Survey and Problem Statement of P2P Streaming
System Architecture and Working Flows of PPLive
The PPLive software, running in user computers (peers), has two major communication protocols: (i) a registration and peer discovery protocol; and (ii) a P2P chunk distribution protocol. Figure 1 depicts an overview of the registration and peer discovery protocol [5]. When an end-user starts the PPLive software, it joins the PPLive network and becomes a PPLive peer node. The first action (step 1) is an exchange with the PPLiveWeb site to retrieve a list of channels distributed by PPLive. Once the user selects a channel, the peer node registers with the bootstrap root servers (trackers) and requests a list of peers that are currently watching the channel (step 2). The peer node then communicates with the peers in the list to obtain additional lists (step 3), which it aggregates with its existing list. In this manner, each peer maintains a list of other peers watching the channel.
At the video-on-demand (VoD) instant, because different peers watch different parts of the channel, a peer buffers up to a few minutes worth of chunks within a sliding window to share with each other. Some of these chunks may be chunks that have been recently played; the remaining chunks are chunks scheduled to be played in the next few minutes. Peers upload chunks to each other. To this end, peers send to each other “buffer map” messages; a buffer map message indicates which chunks a peer currently has buffered and can share. The buffer map message includes the offset (the ID of the first chunk), the length of the buffer map, and a string of zeroes and ones indicating which chunks are available (starting with the chunk designated by the offset).
Figure 2 illustrates a buffer map [5]. A peer can request, over a TCP connection, a buffer map from any peer in its current list of peers. After a peer A receives a buffer map from peer B, peer A can request one or more chunks that peer B has advertised in the buffer map. A peer may download chunks from tens of other peers simultaneously. PPLive continually searches for new partners from which it can download chunks.
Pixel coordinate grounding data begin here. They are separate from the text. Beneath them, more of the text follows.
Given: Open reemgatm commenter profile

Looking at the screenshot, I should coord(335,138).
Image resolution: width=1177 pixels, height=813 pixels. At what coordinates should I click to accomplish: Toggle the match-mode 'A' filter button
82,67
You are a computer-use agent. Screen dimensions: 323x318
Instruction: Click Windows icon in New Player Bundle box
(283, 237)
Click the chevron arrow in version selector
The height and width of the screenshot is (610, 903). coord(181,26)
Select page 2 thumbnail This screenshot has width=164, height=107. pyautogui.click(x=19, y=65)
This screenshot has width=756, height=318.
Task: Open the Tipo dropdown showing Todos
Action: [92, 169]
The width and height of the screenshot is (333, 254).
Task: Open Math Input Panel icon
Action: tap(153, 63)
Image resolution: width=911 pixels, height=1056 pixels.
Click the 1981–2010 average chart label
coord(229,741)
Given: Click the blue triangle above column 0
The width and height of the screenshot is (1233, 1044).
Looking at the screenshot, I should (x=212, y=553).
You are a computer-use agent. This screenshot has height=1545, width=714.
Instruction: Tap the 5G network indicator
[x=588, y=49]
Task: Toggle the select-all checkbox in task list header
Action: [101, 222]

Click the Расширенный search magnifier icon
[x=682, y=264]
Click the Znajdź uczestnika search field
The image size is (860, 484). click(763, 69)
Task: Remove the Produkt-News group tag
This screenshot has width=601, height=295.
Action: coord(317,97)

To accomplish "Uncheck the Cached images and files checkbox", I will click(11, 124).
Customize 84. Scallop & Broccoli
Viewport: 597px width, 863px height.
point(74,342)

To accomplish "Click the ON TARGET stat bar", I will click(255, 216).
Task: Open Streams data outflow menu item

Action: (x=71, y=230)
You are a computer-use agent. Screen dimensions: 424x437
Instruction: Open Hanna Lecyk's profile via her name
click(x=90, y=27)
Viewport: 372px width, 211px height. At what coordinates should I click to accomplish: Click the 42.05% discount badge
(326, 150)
PPLive works in conjunction with a media player (either Windows Media Player or RealPlayer). Figure 3 illustrates the interaction between the PPLive peer software and the media player [5]. The PPLive engine, once having buffered a certain amount of contiguous chunks, launches the media player. The media player then makes a request to the PPLive engine, and the PPLive engine responds by sending video to the media player. The media player buffers the received video; when it has buffered a sufficient amount of video content, it begins to render the video.